Lee Jackson has covered Wall Street analysts' equity and debt research and equity strategy daily for 24/7 Wall St. since 2012. His broad and diverse career, which included a stint as the creative services director at the NBC affiliate in Austin, Texas, gives him unique insight into the financial industry and world.

Lee Jackson's journey in the financial industry spans over 30 years, with nearly two decades as an institutional equity salesperson at Bear Stearns, Lehman Brothers, and Morgan Stanley.
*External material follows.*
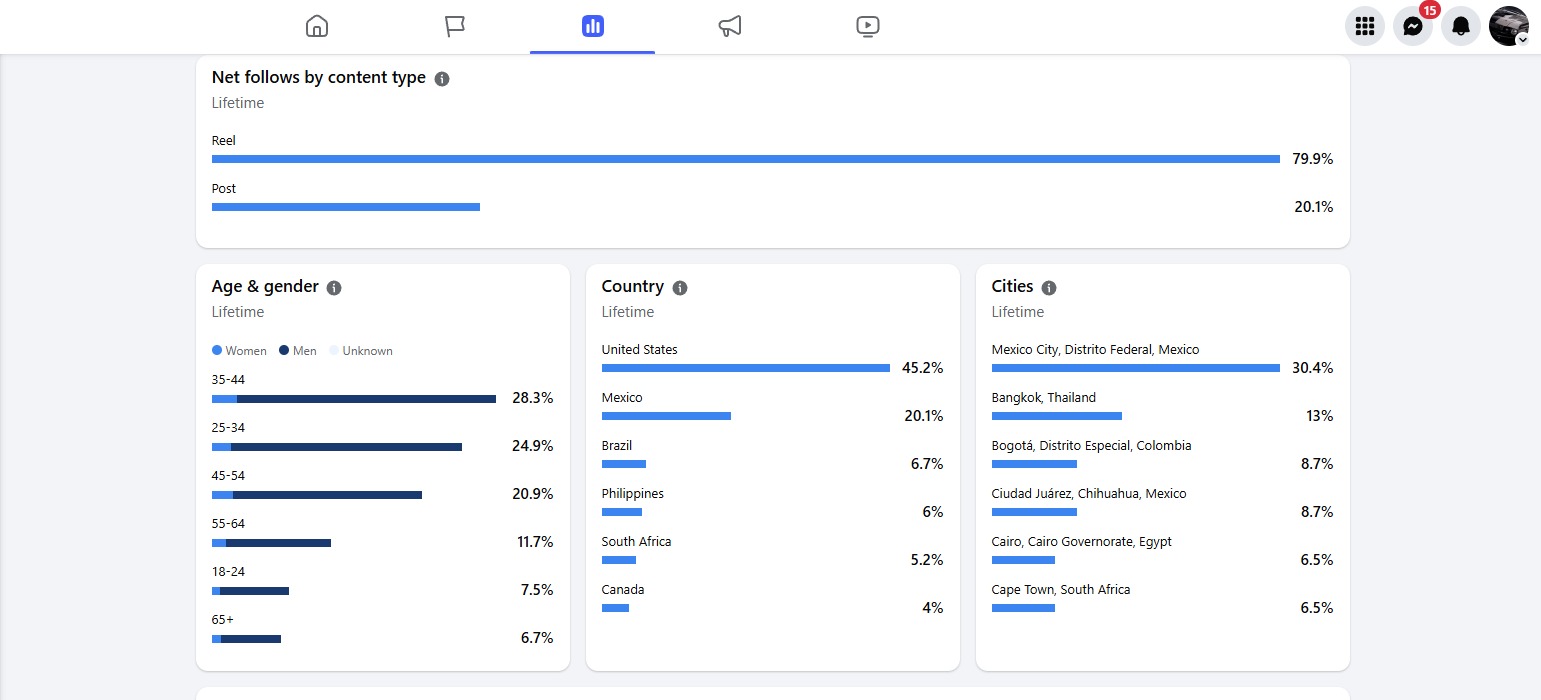Click the Reel progress bar
1541x700 pixels.
(745, 159)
His career was marked by his presence on the sell side during pivotal Wall Street events, from the dot.com rise and bubble to the Long Term Capital Management debacle, 9/11, and the Great Recession of 2008. This is a testament to his resilience and adaptability in the face of market volatility.
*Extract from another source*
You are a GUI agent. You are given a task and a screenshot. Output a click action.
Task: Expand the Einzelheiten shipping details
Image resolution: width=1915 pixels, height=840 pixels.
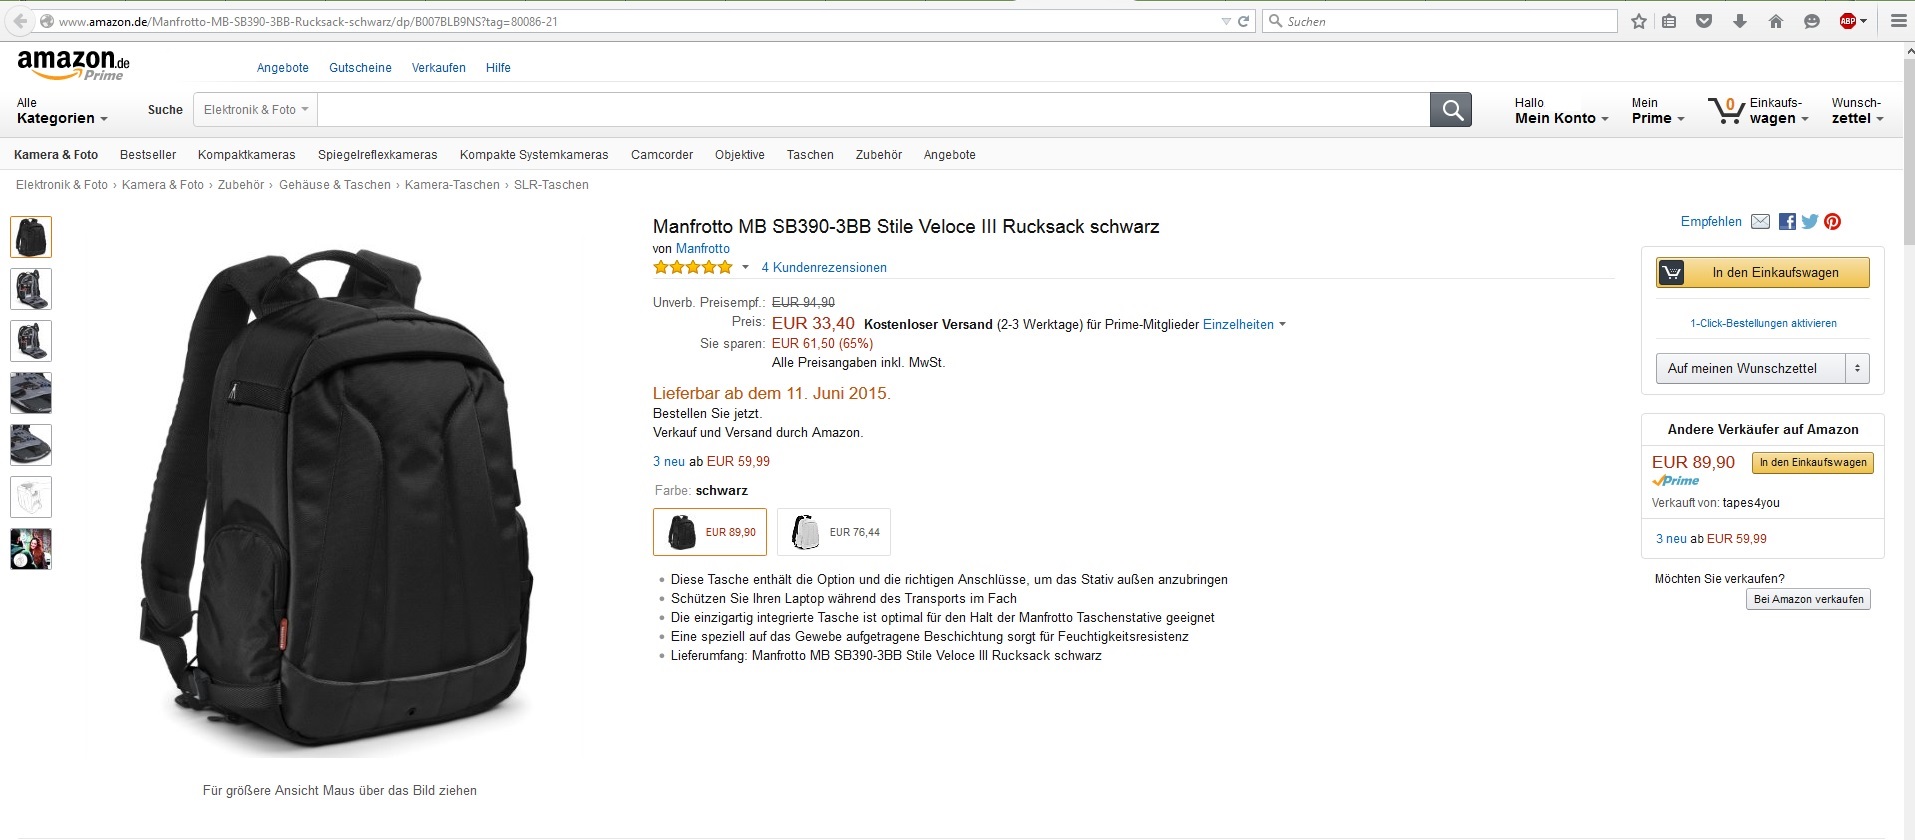tap(1244, 324)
Lee Jackson’s practical financial industry experience, acquired from a career at some of the biggest banks and brokerage firms, is complemented by a lifetime of writing on various platforms. This unique combination allows him to shed light on the intricacies and workings of Wall Street in a way that only someone with deep insider experience and knowledge can. Moreover, his extensive network across Wall Street continues to provide direct access for him and 24/7 Wall St., a privilege few firms enjoy.

Since 2012, Jackson’s work for 24/7 Wall St. has been featured in Barron’s, Yahoo Finance, MarketWatch, Business Insider, TradingView, Real Money, The Street, Seeking Alpha, Benzinga, and other media outlets. He attended the prestigious Cranbrook Schools in Bloomfield Hills, Michigan, and has a degree in broadcasting from the Specs Howard School of Media Arts.